On quality, Cantargia AB (publ) scores 54/100 on Intrinsiqq's quality scorecard (a mixed business on these measures), weighing growth, margins, returns on capital, share count, and balance-sheet strength. All figures are computed from SEC filings; read the full methodology. This is analysis, not investment advice.
Intrinsiqq's two-stage DCF estimates an intrinsic value of about SEK 14.55 per share for CANTA.XSTO, projecting its recent free cash flow forward with a growth rate that fades toward a long-run rate and discounting it back to today. Applying a 25% margin of safety gives a more conservative fair-value entry around SEK 10.91. At today's SEK 0.17, that puts the stock about 8,659.1% below estimated intrinsic value.
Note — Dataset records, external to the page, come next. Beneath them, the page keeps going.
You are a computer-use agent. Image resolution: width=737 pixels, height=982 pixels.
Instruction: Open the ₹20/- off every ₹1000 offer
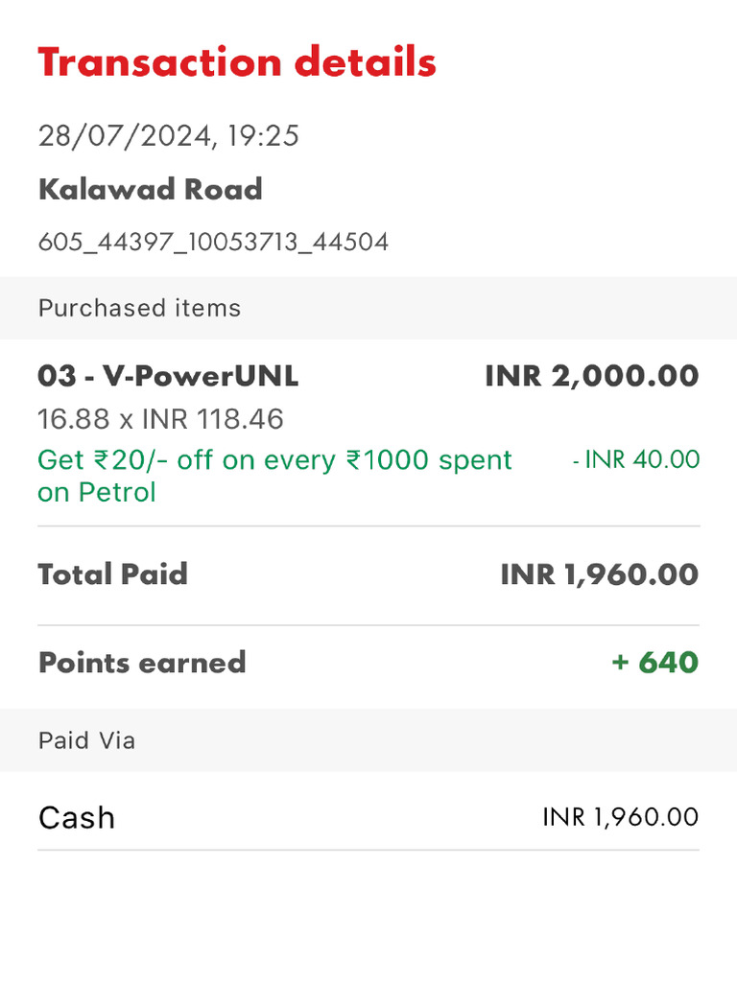pyautogui.click(x=274, y=460)
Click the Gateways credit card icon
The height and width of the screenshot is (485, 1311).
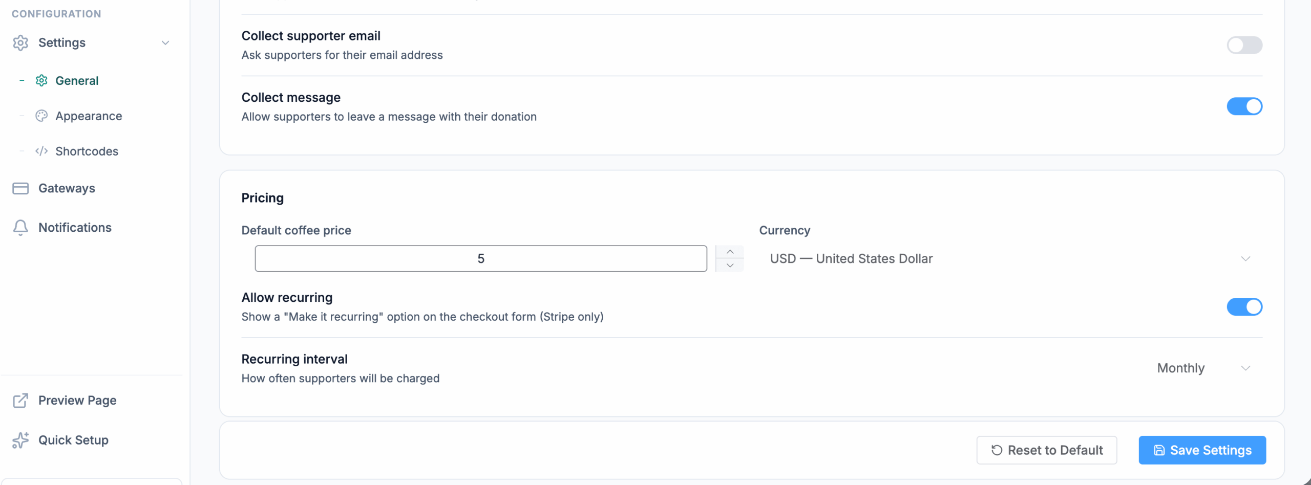tap(20, 188)
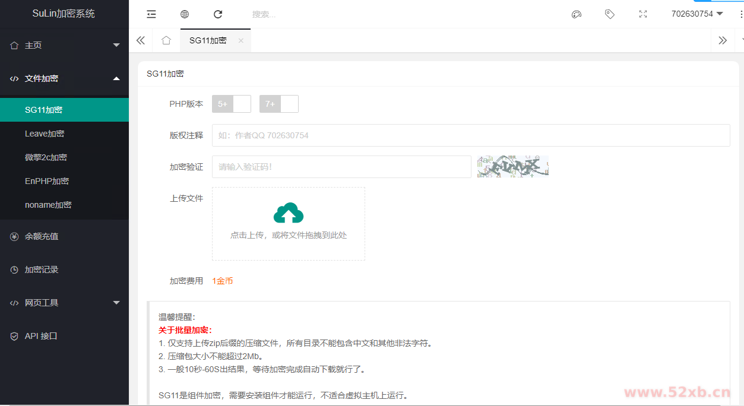
Task: Close the SG11加密 tab
Action: click(240, 41)
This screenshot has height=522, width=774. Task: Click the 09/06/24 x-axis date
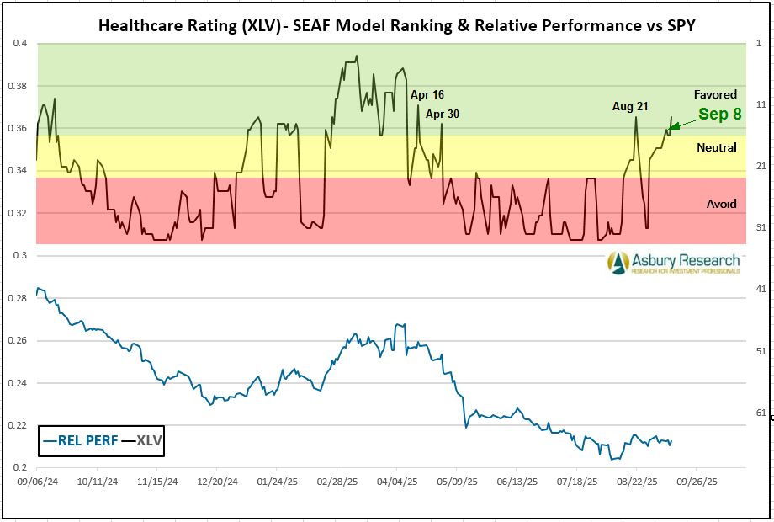pyautogui.click(x=36, y=482)
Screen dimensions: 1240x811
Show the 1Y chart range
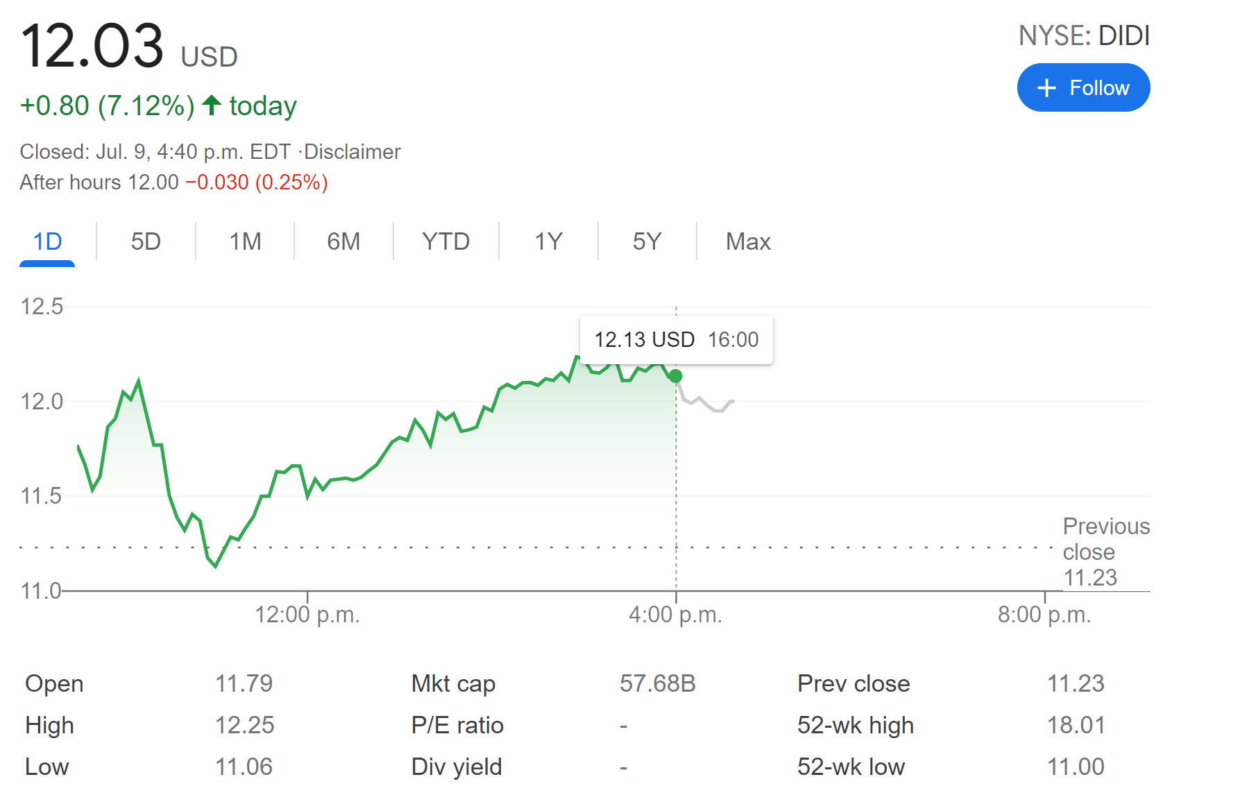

The result is sensitive to the growth and discount-rate inputs, so it is best to run conservative, base and optimistic cases. You can adjust all of them yourself with the sliders on the DCF tab.
Cantargia AB (publ) scores 54 out of 100 on Intrinsiqq's quality score, passing 4 of 5 checks, which makes it a mixed business on these measures. Recent fundamentals include a 51.1% operating margin and a 80.8% return on invested capital. The score weighs revenue and free-cash-flow growth, operating margins, return on invested capital, share-count change, and balance-sheet strength, all computed from SEC filings, not opinion. Because valuation only means something relative to quality, the full check-by-check breakdown is on the quality scorecard.
That depends on valuation and quality together, not either alone. CANTA.XSTO currently trades below its estimated intrinsic value and scores 54/100 on quality (mixed). A cheap price is only a bargain if the business is durable, and a premium can be justified by genuine quality, so the two questions, "is it cheap?" and "is it good?", only make sense side by side. Read the valuation against the quality scorecard, run the DCF on your own assumptions, and decide for yourself. This is analysis from SEC filings, not investment advice.